塔ノ岳(とうのだけ)・丹沢山(たんざわさん)
〜蛭ケ岳と共に丹沢山塊の代表的存在〜標高1,491m(塔ノ岳)・1,567m(丹沢山)〜
塔ノ岳は丹沢山塊中で、首都圏の登山者を中心に最も人気が高い山であり、また同峰の北稜線伝いにあり、山塊の名をそのまま山名に冠するのが丹沢山。両峰はいずれも丹沢山塊の代表的存在の山でありながら、共に主峰という訳でもなく、いわばお互いに補完しつつ、全体として「丹沢」のイメージを作り上げているようだ。

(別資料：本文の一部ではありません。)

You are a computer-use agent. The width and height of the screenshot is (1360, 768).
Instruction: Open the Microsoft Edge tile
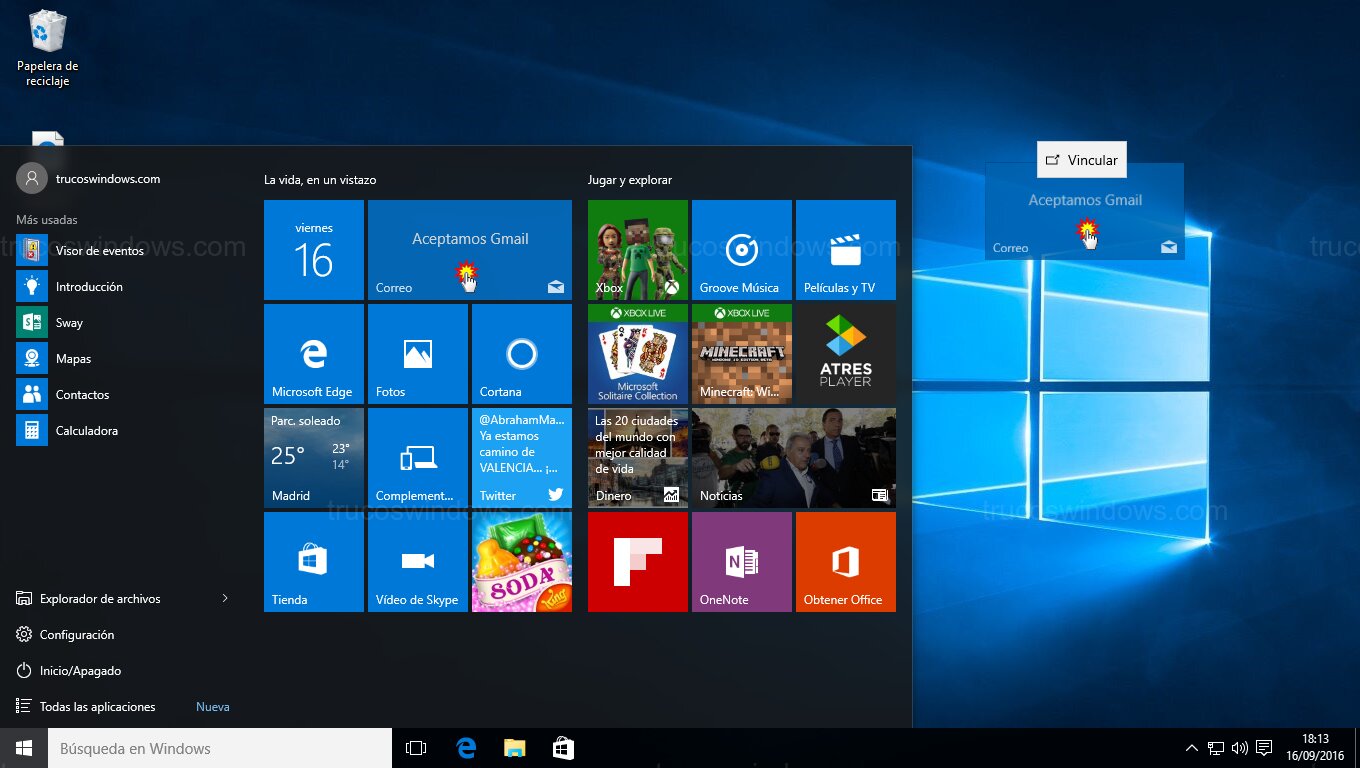[x=313, y=354]
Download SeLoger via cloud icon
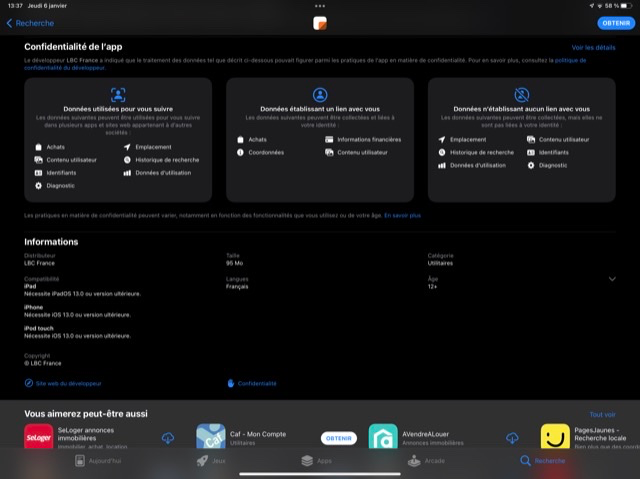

そのせいだろうか、丹沢山塊中において、深田「日本百名山」では蛭ケ岳の標高を記し、深田クラブ「日本200名山」では丹沢山の標高を記し、日本山岳会「日本300名山」では塔ノ岳を丹沢山塊の代表峰として選定している。つまり、「百名山」「200名山」「300名山」のそれぞれが、それぞれ異なった峰を1峰ずつ、同山塊の代表としてピックアップしているが、全体的意味での「丹沢」としては、それぞれ1峰扱いで仲良く帳尻が合っている形になるわけだ。この点、越後の荒沢岳のような奇妙な問題(なぜか300名山に選定されなかった)は生じていない。ちなみに、毎日新聞社編の『日本三百名山』では「丹沢山」とし、標高は蛭ケ岳のそれを記している。
このような状況に対する解説としては、深田久弥氏の「私が百名山の一つに丹沢山を取りあげたのは、個々の峰ではなく、全体としての立派さからである」との言葉が、最も当を得ているものといえよう。
さて、塔ノ岳と丹沢山の両峰は、片道ほんの1時間程度しか離れていないので、長野から日帰りでも両峰の頂上を踏むのは十分可能。登山道はいくつもあるが、筆者の場合は「大倉尾根」の東に食い入っている林道を終点まで車で遡り、そこからまず「天神尾根」「大倉尾根」経由で塔ノ岳に登り、次いで稜線伝いに丹沢山に登って、往路を戻った。所要時間は塔ノ岳までが約2時間、そこから丹沢山までが約1時間ほど。その間、例によって多くの鹿の出迎えを受けた。登山口までのアプローチは、神奈川県秦野市までは別掲の大山の場合と同様。国道246号から大倉方面に向かい、登山口へと続く林道に入る。もっともこの林道、現在も一般車通行可能だろうか?